» 本文抜粋:
晴れて奥女中になれた彼女たちを待ち受けているのは、「新参舞い」という行事でした。これは、毎年正月節分の夜に大奥内で催される行事で、なんと先輩の女中たちの前で、新人たちが素っ裸で踊るというもの。できたら避けたいですが、そうもいきません。

当日の夕食後、新人たちは羞恥心をかなぐり捨てて、衣服を脱ぎ捨て素っ裸になります。木綿の腰巻を付けて、手ぬぐいをかぶり、その上にざるをかぶる者もいたようです。そして板の間に入り、音頭に合わせて踊るのです。

先輩たちが余興をしてくれて、大盛り上がり!それにしても、なんともすごい光景ですね…。きっと、この行事を終えた新人たちは、ひときわ心も逞しくなったことでしょう。

さて、大奥の階級ですが、大きく分けて御目見え以下のノンキャリア組と御目見え以上のキャリア組に分けられていました。

素っ裸で踊る行事も?出世を目指せ!大奥では女中になってからが大変


徳川家累代御台所ノ図 楊洲周延 画

■ノンキャリア組

御目見え以下は、掃除や水汲みなどの雑用を行う御半下、広敷役人との取次役の御使番、御台所の湯茶の御用を務める御茶之間、各部屋の火の元を確認する火之番、食事の御用をとりしきる御仲居、御目見え以上の部屋の掃除や雑用を行う御三之間がありました。


この御三之間が、ノンキャリア組のトップです。

■キャリア組

そして、御目見え以上は、将軍・御台所のお召し物を裁縫する呉服之間、将軍付きの雑用係の御伽坊主、面会者を確認する御切手書、道具の持ち運びを行う御次、書記役の御右筆、外交係の御表使、中奥と大奥の境にある詰所で勤番する御錠口、御台所に仕える小間使いの御小姓、将軍と御台所の世話をする御中臈、御台所付きの御年寄の代理である中年寄、御三家などからの女使の接待をする御客応答、実質的なトップの御年寄、最高位の上臈御年寄と、実に細かく階級が分かれていたのです。

暮らすところも御目見え以上になると、部屋も広々!部屋数も多かったとか。御目見え以下のノンキャリア組は、キャリア組になるのを夢見て、そしていつしか、将軍の目にとまりますようにと期待を抱きながら、大奥での日々を過ごしていたのかもしれませんね。

[保存データの記録]
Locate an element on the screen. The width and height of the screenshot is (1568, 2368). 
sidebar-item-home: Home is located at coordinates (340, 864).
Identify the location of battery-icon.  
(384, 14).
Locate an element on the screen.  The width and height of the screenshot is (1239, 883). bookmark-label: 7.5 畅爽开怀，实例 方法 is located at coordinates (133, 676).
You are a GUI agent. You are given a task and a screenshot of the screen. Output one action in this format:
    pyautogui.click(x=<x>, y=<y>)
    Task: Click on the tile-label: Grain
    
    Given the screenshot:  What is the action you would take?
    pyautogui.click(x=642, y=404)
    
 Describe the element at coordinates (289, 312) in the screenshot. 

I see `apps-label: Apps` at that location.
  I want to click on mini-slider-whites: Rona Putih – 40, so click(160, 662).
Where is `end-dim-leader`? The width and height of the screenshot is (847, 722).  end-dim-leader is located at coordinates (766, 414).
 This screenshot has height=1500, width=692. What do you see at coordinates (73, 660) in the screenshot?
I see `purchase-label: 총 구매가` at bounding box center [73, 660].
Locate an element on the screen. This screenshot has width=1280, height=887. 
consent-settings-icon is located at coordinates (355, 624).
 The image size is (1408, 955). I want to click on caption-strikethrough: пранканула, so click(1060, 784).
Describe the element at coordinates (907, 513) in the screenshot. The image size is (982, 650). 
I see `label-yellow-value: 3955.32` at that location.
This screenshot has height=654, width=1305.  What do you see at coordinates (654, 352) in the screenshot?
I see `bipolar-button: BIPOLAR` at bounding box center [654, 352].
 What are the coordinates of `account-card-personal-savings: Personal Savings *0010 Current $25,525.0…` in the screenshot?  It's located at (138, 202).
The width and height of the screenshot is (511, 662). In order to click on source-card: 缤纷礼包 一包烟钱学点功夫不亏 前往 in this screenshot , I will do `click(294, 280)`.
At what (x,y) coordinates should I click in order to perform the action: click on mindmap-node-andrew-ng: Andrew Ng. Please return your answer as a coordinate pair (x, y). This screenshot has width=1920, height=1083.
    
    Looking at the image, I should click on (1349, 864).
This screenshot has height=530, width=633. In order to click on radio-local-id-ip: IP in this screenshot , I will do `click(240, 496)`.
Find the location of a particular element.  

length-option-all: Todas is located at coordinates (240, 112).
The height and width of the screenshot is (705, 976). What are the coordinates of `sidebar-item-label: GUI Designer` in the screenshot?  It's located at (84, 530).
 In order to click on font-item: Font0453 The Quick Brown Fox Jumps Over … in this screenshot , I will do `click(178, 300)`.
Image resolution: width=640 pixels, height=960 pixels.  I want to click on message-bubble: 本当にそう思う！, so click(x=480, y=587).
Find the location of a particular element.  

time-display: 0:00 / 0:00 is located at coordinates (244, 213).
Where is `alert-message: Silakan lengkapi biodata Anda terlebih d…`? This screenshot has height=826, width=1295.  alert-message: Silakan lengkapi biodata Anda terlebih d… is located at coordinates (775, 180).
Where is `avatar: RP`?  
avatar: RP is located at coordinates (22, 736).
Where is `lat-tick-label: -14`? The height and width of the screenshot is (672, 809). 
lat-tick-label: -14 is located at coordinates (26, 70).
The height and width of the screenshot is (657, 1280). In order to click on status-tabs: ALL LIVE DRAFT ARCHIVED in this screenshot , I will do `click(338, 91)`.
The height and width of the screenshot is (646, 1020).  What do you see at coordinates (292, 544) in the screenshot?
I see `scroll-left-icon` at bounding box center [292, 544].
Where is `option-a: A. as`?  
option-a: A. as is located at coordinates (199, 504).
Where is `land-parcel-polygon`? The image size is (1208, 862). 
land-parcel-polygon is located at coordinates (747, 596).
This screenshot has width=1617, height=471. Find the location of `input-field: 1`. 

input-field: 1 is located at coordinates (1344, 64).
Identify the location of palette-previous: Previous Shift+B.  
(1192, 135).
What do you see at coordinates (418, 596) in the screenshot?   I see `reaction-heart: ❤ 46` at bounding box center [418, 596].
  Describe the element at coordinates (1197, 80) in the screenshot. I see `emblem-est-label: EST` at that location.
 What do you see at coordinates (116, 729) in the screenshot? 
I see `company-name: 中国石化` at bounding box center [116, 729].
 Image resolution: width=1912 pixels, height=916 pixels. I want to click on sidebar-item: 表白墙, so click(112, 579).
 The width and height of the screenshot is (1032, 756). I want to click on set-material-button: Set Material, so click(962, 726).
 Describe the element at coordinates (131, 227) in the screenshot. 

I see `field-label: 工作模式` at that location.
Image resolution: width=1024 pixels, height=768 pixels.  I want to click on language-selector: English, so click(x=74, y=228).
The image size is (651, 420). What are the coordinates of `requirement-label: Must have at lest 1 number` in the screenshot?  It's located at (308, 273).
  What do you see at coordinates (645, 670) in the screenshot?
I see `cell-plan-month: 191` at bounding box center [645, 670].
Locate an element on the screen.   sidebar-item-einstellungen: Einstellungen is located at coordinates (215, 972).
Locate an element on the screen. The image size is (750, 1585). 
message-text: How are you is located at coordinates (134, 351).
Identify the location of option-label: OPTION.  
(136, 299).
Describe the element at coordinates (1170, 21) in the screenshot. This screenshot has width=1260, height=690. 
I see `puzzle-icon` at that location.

» 演習の構成:
- A) 大奥について述べた本文のうち、「さて、大奥の階級ですが、大き」から「この御三之間が、ノンキャリア組のトップです。」までの部分を、両端を含めて一字一句違えずに書き写しなさい。
- B) 記録の冒頭の行から「center [73, 660].」を含む行までを、両端の行も含めて番号付きの箇条書きに改めなさい。空行は除くこと。

» 解答:
- A)
さて、大奥の階級ですが、大きく分けて御目見え以下のノンキャリア組と御目見え以上のキャリア組に分けられていました。

素っ裸で踊る行事も?出世を目指せ!大奥では女中になってからが大変


徳川家累代御台所ノ図 楊洲周延 画

■ノンキャリア組

御目見え以下は、掃除や水汲みなどの雑用を行う御半下、広敷役人との取次役の御使番、御台所の湯茶の御用を務める御茶之間、各部屋の火の元を確認する火之番、食事の御用をとりしきる御仲居、御目見え以上の部屋の掃除や雑用を行う御三之間がありました。


この御三之間が、ノンキャリア組のトップです。

- B)
1. Locate an element on the screen. The width and height of the screenshot is (1568, 2368). 
2. sidebar-item-home: Home is located at coordinates (340, 864).
3. Identify the location of battery-icon.  
4. (384, 14).
5. Locate an element on the screen.  The width and height of the screenshot is (1239, 883). bookmark-label: 7.5 畅爽开怀，实例 方法 is located at coordinates (133, 676).
6. You are a GUI agent. You are given a task and a screenshot of the screen. Output one action in this format:
7.     pyautogui.click(x=<x>, y=<y>)
8.     Task: Click on the tile-label: Grain
9.     Given the screenshot:  What is the action you would take?
10.     pyautogui.click(x=642, y=404)
11.  Describe the element at coordinates (289, 312) in the screenshot. 
12. I see `apps-label: Apps` at that location.
13.   I want to click on mini-slider-whites: Rona Putih – 40, so click(160, 662).
14. Where is `end-dim-leader`? The width and height of the screenshot is (847, 722).  end-dim-leader is located at coordinates (766, 414).
15.  This screenshot has height=1500, width=692. What do you see at coordinates (73, 660) in the screenshot?
16. I see `purchase-label: 총 구매가` at bounding box center [73, 660].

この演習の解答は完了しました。